The silver lining here is that his death brought almost all 50 of us together in Florida over the past several days to celebrate his life in a fashion that I repeatedly referred to as "Desrosiers Summer Camp." It also set the stage for my emotional self to get in some serious reflecting and gratitude expressing. It is rare that a family of 8 boys are all happily married with children and everyone gets along. This simply just does not happen in America anymore. With that said, while I sometimes feel like the wild card of the family lacking a filter, I know that I am incredibly blessed to have been born and accepted into such an amazing tribe.

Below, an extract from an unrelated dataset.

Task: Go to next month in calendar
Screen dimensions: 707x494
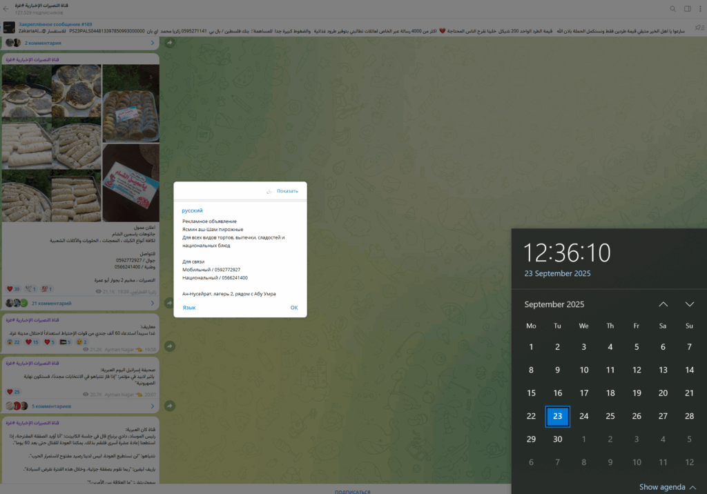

I may not believe in God and may not have a seat waiting for me in heaven. I do, however, believe in the inherent good in people. I believe in love- deep, raw, eternal love. I believe in family, loyalty, respect, gratitude and generosity. I am choosing to use my yoga mind to breathe in and accept my feelings of regret, guilt and jealousy, and then breathe out to release them, for they no longer serve me. After mourning together with family, I am now certain that Pepere loved me and prayed for me, regardless of my religious affiliation or lack thereof, and I can sleep well tonight knowing that I have the privilege of being a piece of his living legacy.
Sorry for the loss of your Pepere....I also had a Pepere, lost him in college over Christmas break 2003 from bone cancer, it was devasting and reading your blog tugged on some feelings I have felt in a long time and brought back some great memories that I have of him. Thank you for writing this.